Exercise inputs:
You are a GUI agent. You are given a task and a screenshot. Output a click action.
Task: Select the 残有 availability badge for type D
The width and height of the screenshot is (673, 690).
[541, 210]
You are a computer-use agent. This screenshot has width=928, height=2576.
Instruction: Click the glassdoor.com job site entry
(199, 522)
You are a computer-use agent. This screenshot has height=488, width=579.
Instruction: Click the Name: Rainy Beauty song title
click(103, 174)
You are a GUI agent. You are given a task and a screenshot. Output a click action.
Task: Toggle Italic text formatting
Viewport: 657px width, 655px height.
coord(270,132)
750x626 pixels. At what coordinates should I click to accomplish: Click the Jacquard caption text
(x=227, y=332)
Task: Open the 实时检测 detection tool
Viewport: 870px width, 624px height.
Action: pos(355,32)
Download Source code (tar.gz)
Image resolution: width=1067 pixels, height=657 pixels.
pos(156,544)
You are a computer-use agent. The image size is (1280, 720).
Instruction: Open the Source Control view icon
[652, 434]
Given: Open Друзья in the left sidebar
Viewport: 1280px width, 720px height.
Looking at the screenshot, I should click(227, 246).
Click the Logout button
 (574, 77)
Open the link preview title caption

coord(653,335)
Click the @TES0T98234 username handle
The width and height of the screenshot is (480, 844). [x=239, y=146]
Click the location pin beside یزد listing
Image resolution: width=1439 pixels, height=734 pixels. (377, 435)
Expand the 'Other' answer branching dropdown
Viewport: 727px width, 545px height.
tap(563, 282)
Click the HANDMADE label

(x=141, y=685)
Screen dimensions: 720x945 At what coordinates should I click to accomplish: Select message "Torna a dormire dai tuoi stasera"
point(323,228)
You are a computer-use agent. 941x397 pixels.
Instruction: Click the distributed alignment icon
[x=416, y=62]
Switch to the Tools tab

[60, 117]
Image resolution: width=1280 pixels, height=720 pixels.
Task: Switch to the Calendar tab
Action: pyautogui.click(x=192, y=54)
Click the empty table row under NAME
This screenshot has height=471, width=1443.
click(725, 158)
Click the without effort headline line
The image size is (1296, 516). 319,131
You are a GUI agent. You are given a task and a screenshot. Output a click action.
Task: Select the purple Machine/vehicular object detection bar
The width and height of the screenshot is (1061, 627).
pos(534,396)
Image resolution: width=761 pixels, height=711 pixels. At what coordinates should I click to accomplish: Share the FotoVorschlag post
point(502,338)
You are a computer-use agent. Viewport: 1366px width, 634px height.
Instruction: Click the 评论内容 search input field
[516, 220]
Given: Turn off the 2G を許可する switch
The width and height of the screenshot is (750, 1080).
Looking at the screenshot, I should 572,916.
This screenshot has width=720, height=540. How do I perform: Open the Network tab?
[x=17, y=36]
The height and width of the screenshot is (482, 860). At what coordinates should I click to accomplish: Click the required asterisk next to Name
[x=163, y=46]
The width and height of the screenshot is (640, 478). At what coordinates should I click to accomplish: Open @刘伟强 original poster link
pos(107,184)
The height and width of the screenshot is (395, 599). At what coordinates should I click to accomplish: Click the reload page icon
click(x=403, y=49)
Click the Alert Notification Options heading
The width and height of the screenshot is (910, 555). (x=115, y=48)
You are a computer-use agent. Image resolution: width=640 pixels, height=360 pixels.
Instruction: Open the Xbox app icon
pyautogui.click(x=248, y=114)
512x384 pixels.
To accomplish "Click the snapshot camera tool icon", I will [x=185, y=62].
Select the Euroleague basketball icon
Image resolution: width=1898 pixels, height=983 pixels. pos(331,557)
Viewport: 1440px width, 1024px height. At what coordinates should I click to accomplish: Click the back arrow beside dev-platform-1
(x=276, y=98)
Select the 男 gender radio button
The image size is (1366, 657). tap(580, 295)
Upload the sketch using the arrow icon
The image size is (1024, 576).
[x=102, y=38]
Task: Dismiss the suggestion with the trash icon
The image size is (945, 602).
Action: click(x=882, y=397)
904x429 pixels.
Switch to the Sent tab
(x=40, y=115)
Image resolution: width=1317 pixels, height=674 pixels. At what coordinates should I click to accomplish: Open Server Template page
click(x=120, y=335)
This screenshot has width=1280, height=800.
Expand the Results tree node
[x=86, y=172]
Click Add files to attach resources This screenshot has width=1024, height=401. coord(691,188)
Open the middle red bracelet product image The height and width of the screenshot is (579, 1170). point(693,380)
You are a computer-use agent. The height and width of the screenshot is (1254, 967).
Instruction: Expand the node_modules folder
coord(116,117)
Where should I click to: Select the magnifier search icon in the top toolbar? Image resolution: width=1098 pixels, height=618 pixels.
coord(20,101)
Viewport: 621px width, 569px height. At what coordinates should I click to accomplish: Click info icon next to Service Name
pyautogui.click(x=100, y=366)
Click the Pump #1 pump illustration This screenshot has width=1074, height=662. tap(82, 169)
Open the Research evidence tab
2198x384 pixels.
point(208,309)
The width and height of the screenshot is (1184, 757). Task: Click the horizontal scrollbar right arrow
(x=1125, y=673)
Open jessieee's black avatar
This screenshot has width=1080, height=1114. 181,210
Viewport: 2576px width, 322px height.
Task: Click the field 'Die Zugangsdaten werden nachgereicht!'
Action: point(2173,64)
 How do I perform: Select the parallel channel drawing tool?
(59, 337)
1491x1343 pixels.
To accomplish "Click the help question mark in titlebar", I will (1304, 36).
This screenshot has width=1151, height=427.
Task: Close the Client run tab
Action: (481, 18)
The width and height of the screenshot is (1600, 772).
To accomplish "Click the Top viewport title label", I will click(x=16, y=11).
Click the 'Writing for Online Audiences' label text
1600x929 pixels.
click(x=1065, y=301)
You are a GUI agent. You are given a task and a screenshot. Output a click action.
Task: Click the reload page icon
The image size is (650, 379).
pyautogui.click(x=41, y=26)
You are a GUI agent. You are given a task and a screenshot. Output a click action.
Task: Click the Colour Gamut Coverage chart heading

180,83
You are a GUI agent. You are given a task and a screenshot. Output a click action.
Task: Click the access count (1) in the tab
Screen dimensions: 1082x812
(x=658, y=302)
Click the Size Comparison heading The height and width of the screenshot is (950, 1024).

Task to carry out:
Please return every line from the first one in the records above down to the line containing "has height=488, width=579.", including both, exactly as written and nothing more.

Completed task:
You are a GUI agent. You are given a task and a screenshot. Output a click action.
Task: Select the 残有 availability badge for type D
The width and height of the screenshot is (673, 690).
[541, 210]
You are a computer-use agent. This screenshot has width=928, height=2576.
Instruction: Click the glassdoor.com job site entry
(199, 522)
You are a computer-use agent. This screenshot has height=488, width=579.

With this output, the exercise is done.